» EXERCISE: From the entries below, copy every line where the string "agent" appears.

» GIVEN DATA:
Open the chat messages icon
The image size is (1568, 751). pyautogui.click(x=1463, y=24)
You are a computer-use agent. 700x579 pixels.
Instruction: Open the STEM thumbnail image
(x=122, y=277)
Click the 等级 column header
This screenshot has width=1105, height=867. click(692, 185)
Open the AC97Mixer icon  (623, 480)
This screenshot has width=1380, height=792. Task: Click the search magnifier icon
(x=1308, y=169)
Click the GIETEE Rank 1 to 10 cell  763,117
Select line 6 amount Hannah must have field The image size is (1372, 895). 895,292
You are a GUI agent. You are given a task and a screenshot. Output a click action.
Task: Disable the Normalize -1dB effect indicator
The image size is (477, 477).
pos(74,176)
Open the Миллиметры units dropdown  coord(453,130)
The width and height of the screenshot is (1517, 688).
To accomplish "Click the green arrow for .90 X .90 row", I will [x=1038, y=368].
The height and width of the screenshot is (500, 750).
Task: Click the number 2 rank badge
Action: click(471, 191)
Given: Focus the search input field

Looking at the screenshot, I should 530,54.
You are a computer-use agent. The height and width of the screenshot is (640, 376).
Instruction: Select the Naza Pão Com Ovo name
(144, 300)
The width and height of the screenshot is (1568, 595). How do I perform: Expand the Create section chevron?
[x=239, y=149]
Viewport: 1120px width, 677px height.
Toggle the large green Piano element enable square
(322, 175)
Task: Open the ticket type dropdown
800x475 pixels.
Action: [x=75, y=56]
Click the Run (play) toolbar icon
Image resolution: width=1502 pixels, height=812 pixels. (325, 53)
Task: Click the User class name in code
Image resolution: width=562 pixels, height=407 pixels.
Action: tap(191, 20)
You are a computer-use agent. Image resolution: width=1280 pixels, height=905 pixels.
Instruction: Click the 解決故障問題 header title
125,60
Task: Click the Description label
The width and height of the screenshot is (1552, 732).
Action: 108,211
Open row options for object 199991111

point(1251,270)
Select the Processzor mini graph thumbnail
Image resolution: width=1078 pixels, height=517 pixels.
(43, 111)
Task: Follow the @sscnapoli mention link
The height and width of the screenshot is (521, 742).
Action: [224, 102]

» WRITTEN REPLY:
You are a computer-use agent. 700x579 pixels.
You are a GUI agent. You are given a task and a screenshot. Output a click action.
You are a computer-use agent. The height and width of the screenshot is (640, 376).
You are a computer-use agent. Image resolution: width=1280 pixels, height=905 pixels.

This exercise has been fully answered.